Fig. 1. BAs decrease expression of miR-200c to promote IL-6-mediated cholangiocyte proliferation.

A qPCR of the expression level of miR-200c in primary cells isolated from WT mouse livers 1 week after sham or BDL surgery. Data are shown as mean ± SEM (n = 5/group). *P < 0.05 & **P < 0.01 vs. sham. B qPCR of the expression level of miR-200c in mouse large cholangiocytes (MLC) and human cholangiocarcinoma cells (HuCCT-1). MLC and HuCCT-1 cells were treated with CA (100 µM), TCA (100 µM), CDCA (100 µM), UDCA (100 µM), or LCA (10 µM) for 24 h. Data are shown as mean ± SEM. *P < 0.05 & **P < 0.01 vs.

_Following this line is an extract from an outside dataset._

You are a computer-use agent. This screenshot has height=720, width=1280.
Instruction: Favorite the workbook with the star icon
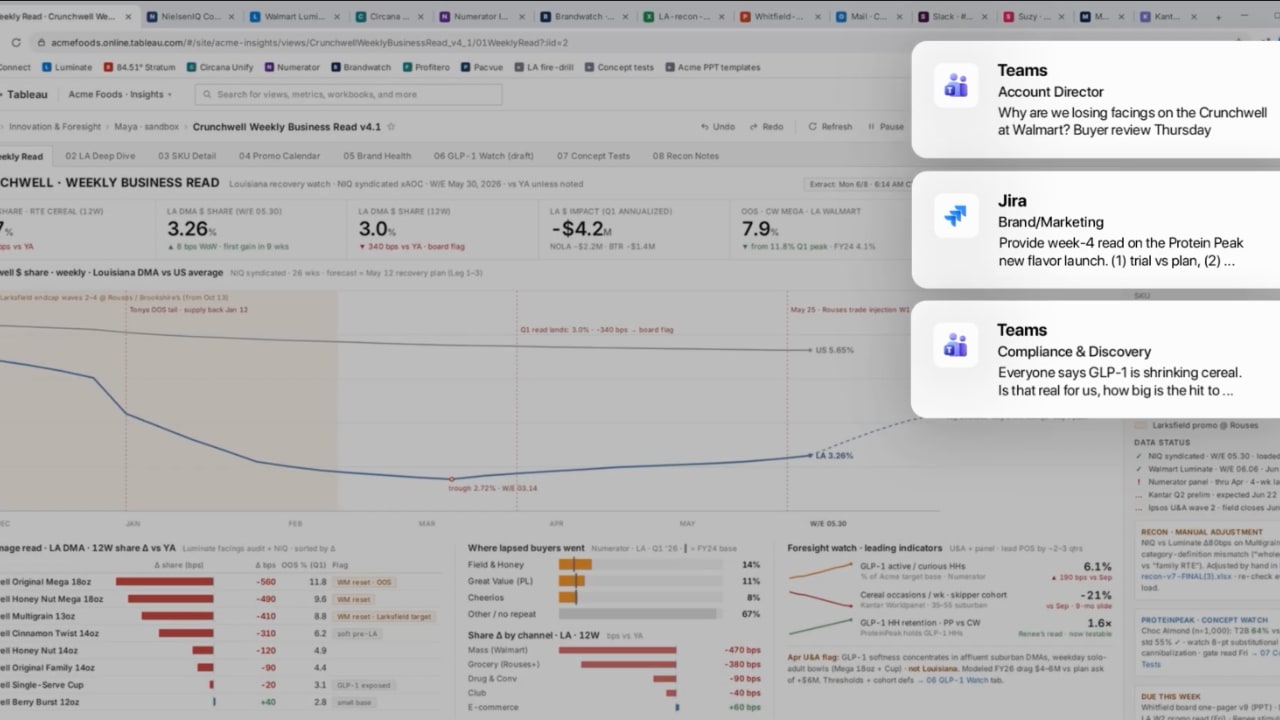click(391, 127)
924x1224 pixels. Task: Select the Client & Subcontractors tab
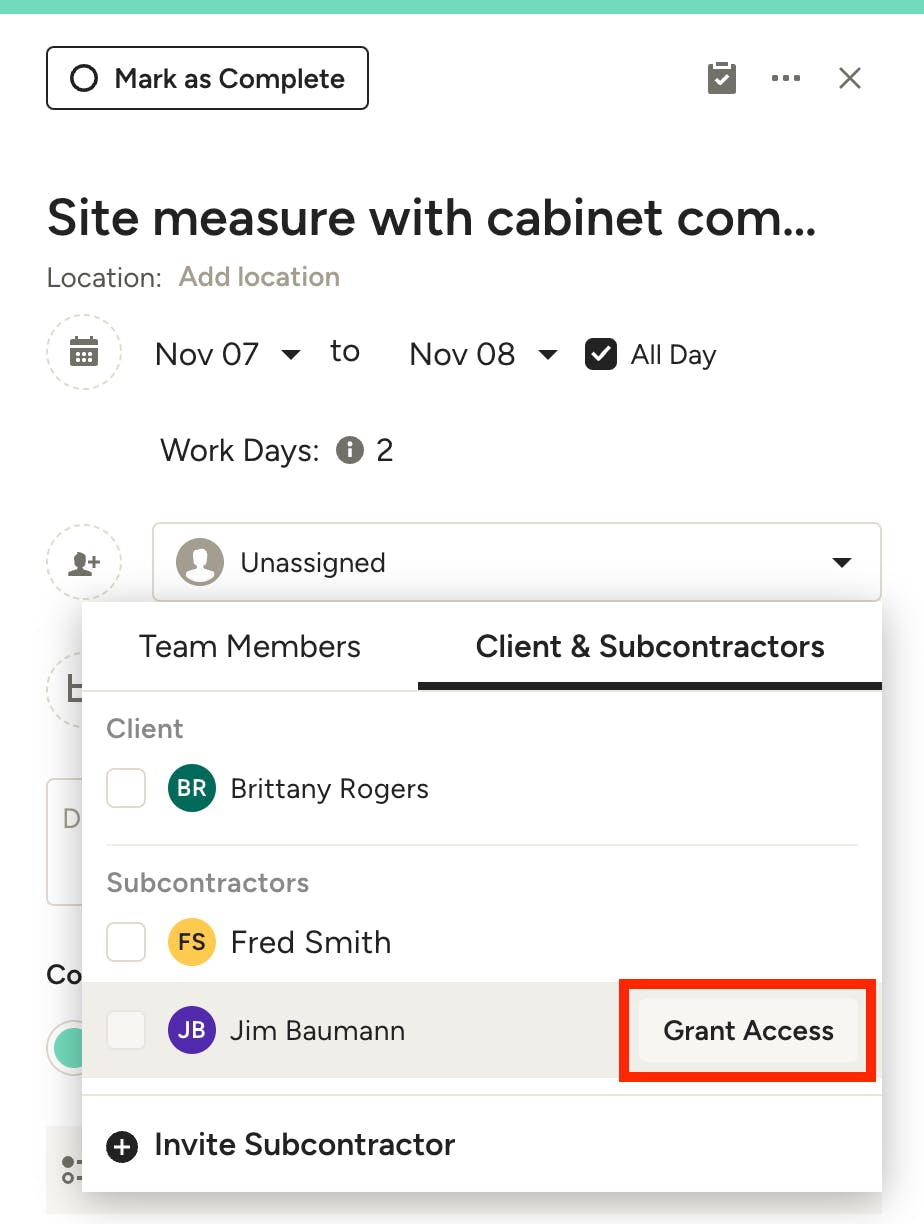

DMSO. C Transient transfection to determine luciferase reporter activity of miR-200c promoter regulated by CA. Data are shown as mean ± SEM. *P < 0.05 & **P < 0.01 vs. DMSO. D Cell proliferation was determined by BrdU incorporation. MLC cells were transfected with control (con) or miR-200c plasmid for 24 h, followed by the treatment with DMSO or CA for 48 h in the presence of BrdU. Data are shown as mean ± SEM. **P < 0.01 vs. DMSO, ^##P < 0.01 vs. con-CA. E ELISA of the expression level of IL-6. MLC cells were transfected with control miRNA, miR-200c, or miR-200c inhibitor (anti-miR-200c), and then treated with DMSO or CA (100 µM) for 48 h. The secreted form of IL-6 was determined by ELISA. Data are shown as mean ± SEM. *P < 0.05 & **P < 0.01 CA vs. DMSO; ^##P < 0.01 vs. control-DMSO; ^&&P < 0.01 vs. control-CA.